[[ Records supplied, beginning ]]

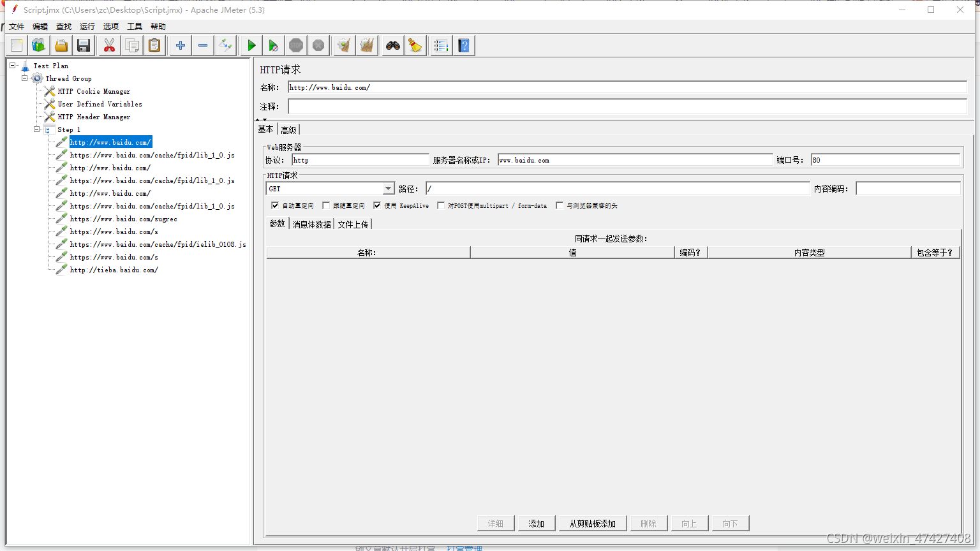
Task: Save the test plan via the disk icon
Action: coord(84,45)
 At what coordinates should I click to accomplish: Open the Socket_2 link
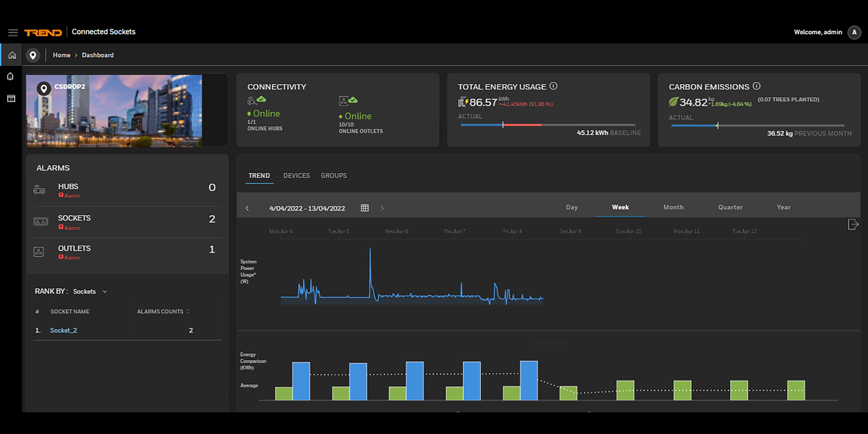(x=64, y=330)
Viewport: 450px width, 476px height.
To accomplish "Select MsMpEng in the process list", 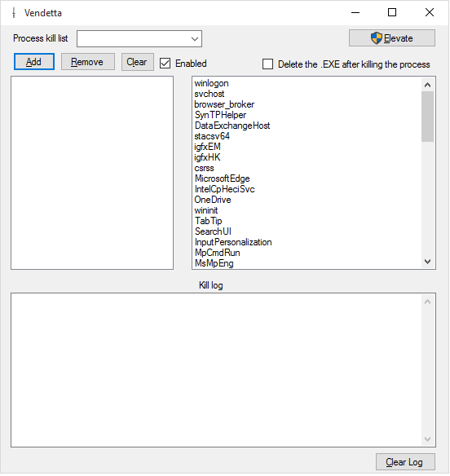I will point(214,263).
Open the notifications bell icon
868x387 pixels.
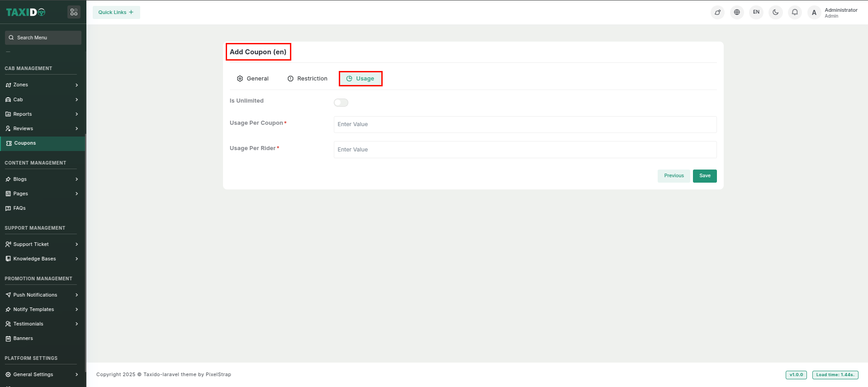[x=795, y=12]
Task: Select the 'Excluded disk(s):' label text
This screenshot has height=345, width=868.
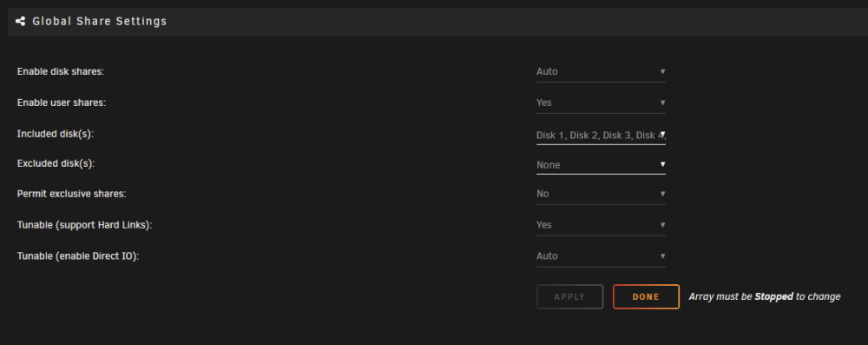Action: 56,163
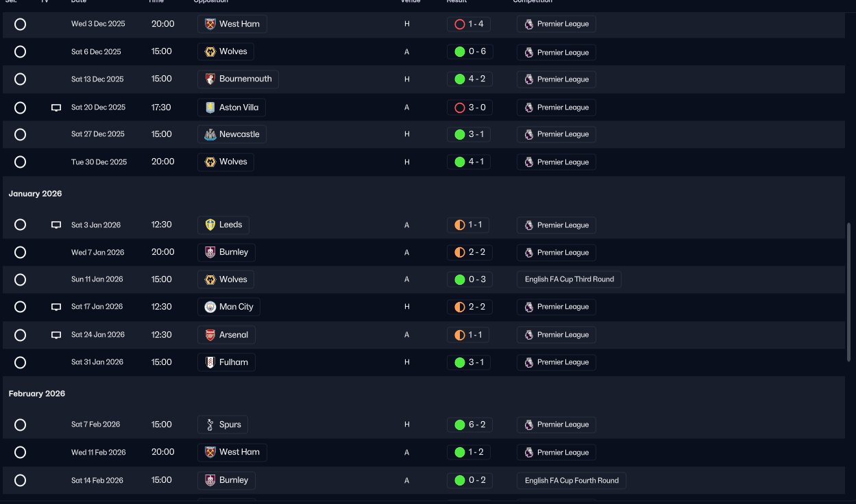
Task: Click the vertical scrollbar thumb
Action: [x=850, y=291]
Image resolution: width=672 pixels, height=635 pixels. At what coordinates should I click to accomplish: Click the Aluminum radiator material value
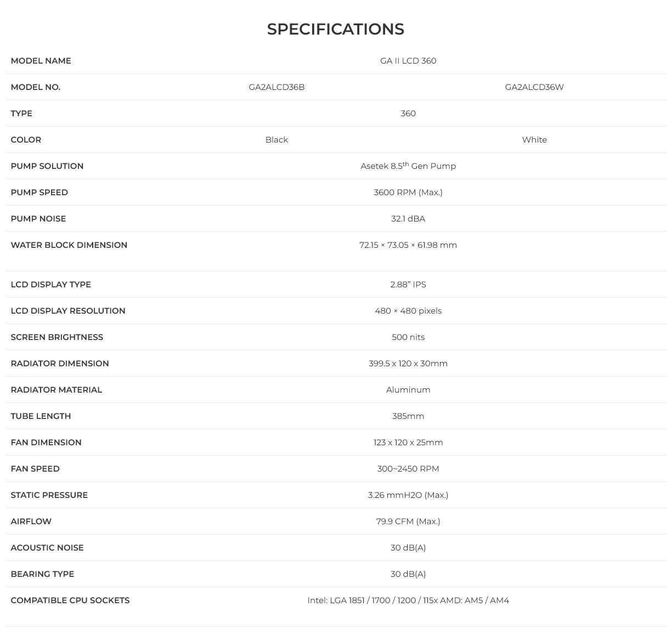tap(408, 390)
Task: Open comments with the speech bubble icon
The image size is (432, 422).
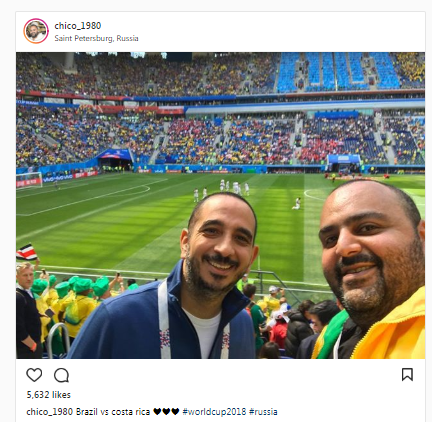Action: point(62,375)
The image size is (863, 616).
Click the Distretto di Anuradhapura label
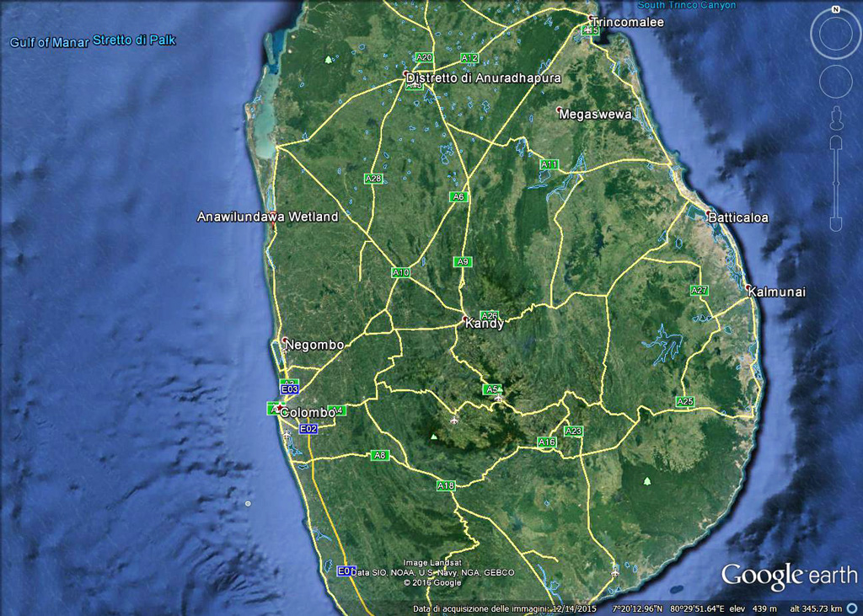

[[ Records supplied, end ]]

In the listing above, how many lines include the string "label"? Say only the number.

2